• YOUR INSTRUCTIONS:
From the first line to the last, print the records exactly.

*** Opening of DATASET CONTENT ***

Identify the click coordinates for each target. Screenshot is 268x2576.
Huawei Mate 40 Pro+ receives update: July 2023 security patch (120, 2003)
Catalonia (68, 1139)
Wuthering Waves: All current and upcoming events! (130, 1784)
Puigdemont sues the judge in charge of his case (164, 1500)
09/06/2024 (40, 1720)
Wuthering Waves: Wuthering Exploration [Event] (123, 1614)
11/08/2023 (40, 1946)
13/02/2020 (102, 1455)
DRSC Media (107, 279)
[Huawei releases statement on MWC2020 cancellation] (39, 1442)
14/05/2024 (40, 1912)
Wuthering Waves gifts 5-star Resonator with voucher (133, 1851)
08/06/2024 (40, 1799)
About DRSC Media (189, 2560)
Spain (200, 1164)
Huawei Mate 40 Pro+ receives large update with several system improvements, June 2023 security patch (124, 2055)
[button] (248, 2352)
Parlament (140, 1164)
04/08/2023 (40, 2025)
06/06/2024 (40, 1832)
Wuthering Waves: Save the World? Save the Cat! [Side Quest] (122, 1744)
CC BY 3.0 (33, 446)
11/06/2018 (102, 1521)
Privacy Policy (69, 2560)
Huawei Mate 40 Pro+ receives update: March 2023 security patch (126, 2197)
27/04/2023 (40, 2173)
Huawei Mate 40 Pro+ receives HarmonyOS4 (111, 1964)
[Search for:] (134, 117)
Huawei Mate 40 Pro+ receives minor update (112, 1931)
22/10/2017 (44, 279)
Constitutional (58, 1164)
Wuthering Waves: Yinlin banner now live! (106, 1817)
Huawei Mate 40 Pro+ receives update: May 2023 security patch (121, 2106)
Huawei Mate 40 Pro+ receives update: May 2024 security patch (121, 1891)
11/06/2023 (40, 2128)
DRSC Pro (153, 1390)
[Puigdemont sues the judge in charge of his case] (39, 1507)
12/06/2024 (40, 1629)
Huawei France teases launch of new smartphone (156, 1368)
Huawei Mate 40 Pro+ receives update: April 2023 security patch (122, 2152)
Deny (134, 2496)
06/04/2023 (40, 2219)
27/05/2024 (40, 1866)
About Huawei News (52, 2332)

*** Close of DATASET CONTENT ***

• REPLY:
Identify the click coordinates for each target. Screenshot is 268x2576.
Huawei Mate 40 Pro+ receives update: July 2023 security patch (120, 2003)
Catalonia (68, 1139)
Wuthering Waves: All current and upcoming events! (130, 1784)
Puigdemont sues the judge in charge of his case (164, 1500)
09/06/2024 (40, 1720)
Wuthering Waves: Wuthering Exploration [Event] (123, 1614)
11/08/2023 (40, 1946)
13/02/2020 (102, 1455)
DRSC Media (107, 279)
[Huawei releases statement on MWC2020 cancellation] (39, 1442)
14/05/2024 (40, 1912)
Wuthering Waves gifts 5-star Resonator with voucher (133, 1851)
08/06/2024 (40, 1799)
About DRSC Media (189, 2560)
Spain (200, 1164)
Huawei Mate 40 Pro+ receives large update with several system improvements, June 2023 security patch (124, 2055)
[button] (248, 2352)
Parlament (140, 1164)
04/08/2023 (40, 2025)
06/06/2024 (40, 1832)
Wuthering Waves: Save the World? Save the Cat! [Side Quest] (122, 1744)
CC BY 3.0 (33, 446)
11/06/2018 (102, 1521)
Privacy Policy (69, 2560)
Huawei Mate 40 Pro+ receives update: March 2023 security patch (126, 2197)
27/04/2023 (40, 2173)
Huawei Mate 40 Pro+ receives HarmonyOS4 (111, 1964)
[Search for:] (134, 117)
Huawei Mate 40 Pro+ receives minor update (112, 1931)
22/10/2017 (44, 279)
Constitutional (58, 1164)
Wuthering Waves: Yinlin banner now live! (106, 1817)
Huawei Mate 40 Pro+ receives update: May 2023 security patch (121, 2106)
Huawei Mate 40 Pro+ receives update: May 2024 security patch (121, 1891)
11/06/2023 (40, 2128)
DRSC Pro (153, 1390)
[Puigdemont sues the judge in charge of his case] (39, 1507)
12/06/2024 (40, 1629)
Huawei France teases launch of new smartphone (156, 1368)
Huawei Mate 40 Pro+ receives update: April 2023 security patch (122, 2152)
Deny (134, 2496)
06/04/2023 (40, 2219)
27/05/2024 (40, 1866)
About Huawei News (52, 2332)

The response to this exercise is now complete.